## Actions to take
1) In the passage on "The Glass Hotel," what reason is given for saying the novel doesn't romanticize wealth? Answer in one to three sentences.
2) Decide whether each statement agrees with the passage on "The Glass Hotel," answering yes or no and quoting the words of the passage that settle it: (a) Vincent agrees to pose as Alkaitis's wife because she loves him. (b) One of the employees speaks under cross-examination. (c) The novel romanticizes wealth.
3) Please carry the passage on "The Glass Hotel" forward from its final sentence.

## Given text
■ ■ ■ ■

But despite the focus on lives not lived, Mandel also pays particular attention to what leads people to make certain choices. One of Alkaitis’s employees asks another, “How did he know we’d do it? Would anyone do something like this, given enough money, or is there something special about us?” Are those who work for a Ponzi scheme particularly bad, or do they just succumb to greed like any human would? Another employee explains under cross-examination, “It’s possible to both know and not know something… that knowing and not knowing, being honorable and not being honorable, knowing you’re not a good person but trying to be a good person regardless around the margins of the bad.”

It all comes down to money. Vincent agrees to pose as Alkaitis’s wife, although Vincent doesn’t love him. She realizes, “What kept her in the kingdom was the previously unimaginable condition of not having to think about money, because that’s what money gives you: the freedom to stop thinking about money.” “The Glass Hotel” doesn’t romanticize wealth — after all, most of the wealthy characters also struggle with deep-seated unhappiness or stress — but does understand its appeal, even as it actively makes its characters miserable.

■ ■ ■ ■

## Information supplied
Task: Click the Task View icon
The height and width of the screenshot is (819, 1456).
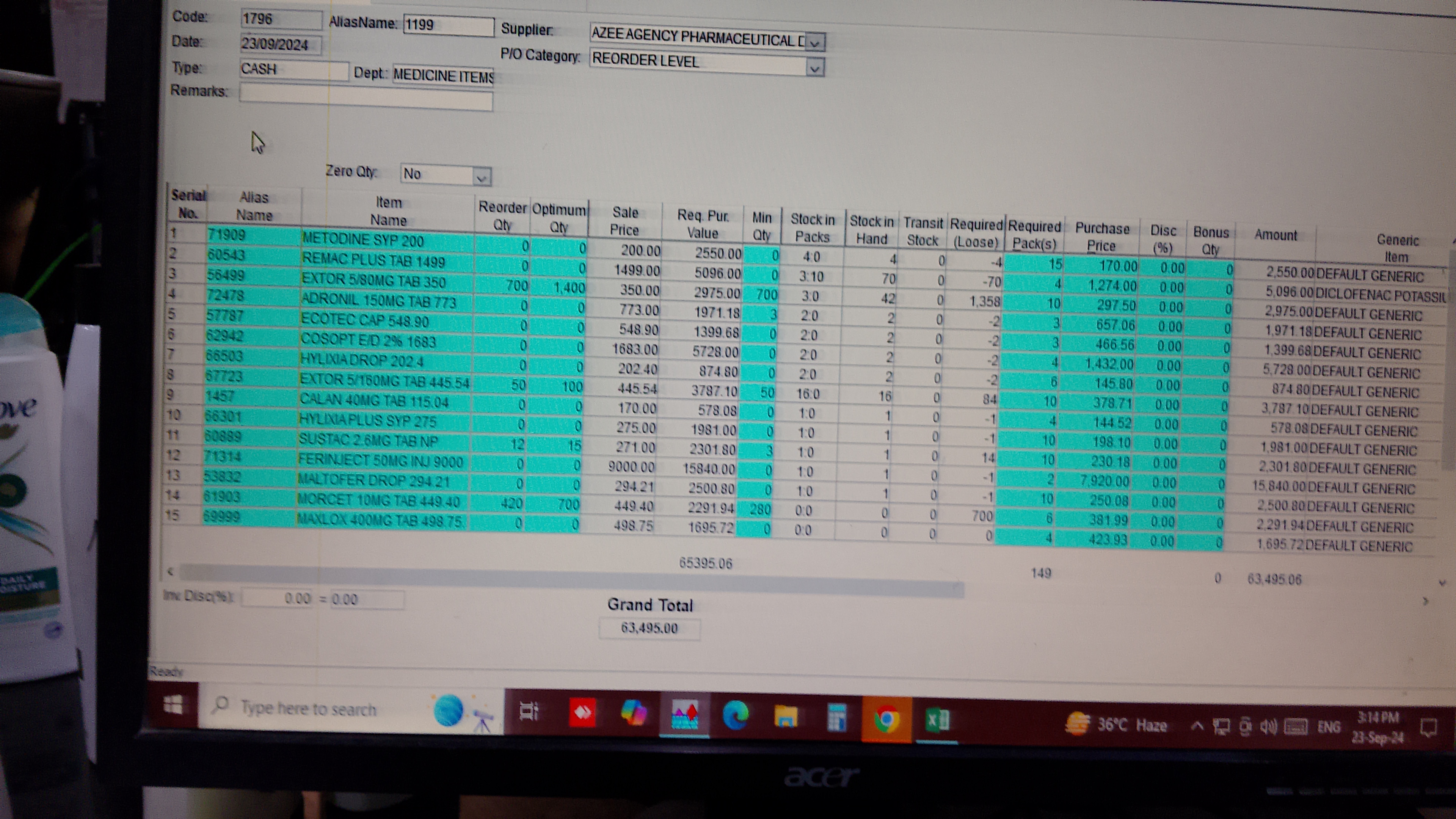Action: pos(529,712)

■ ■ ■ ■

## Final results
1) The novel doesn't romanticize wealth because most of its wealthy characters also struggle with deep-seated unhappiness or stress. It understands why money appeals, even as money actively makes its characters miserable.

2)
(a) No: "although Vincent doesn’t love him"
(b) Yes: "Another employee explains under cross-examination"
(c) No: "“The Glass Hotel” doesn’t romanticize wealth"

3)
The downfall of this novel is that it isn’t particularly exciting or suspenseful. It’s clear early on that at some point, Alkaitis will get caught and go to jail, and investors will lose their retirement funds or their life savings. Luckily, the novel is fairly short and Mandel has a trick up her sleeve. As in “Station Eleven,” this book comes full circle by explaining strange occurrences from the early chapters and giving characters symbolic ends to their story arc in a way that feels particularly poetic. Almost everything falls into place — though Mandel does leave the slightest bit of mystery — which propels the story for the final 50 pages or so despite the story’s overall lack of excitement.

“The Glass Hotel” is a quietly rewarding book. Despite its subject matter, it is as unlike a financial thriller as can be. Instead, it offers a look at the lives left unlived and the siren song of money. Come for the Ponzi scheme, stay for the satisfying conclusion.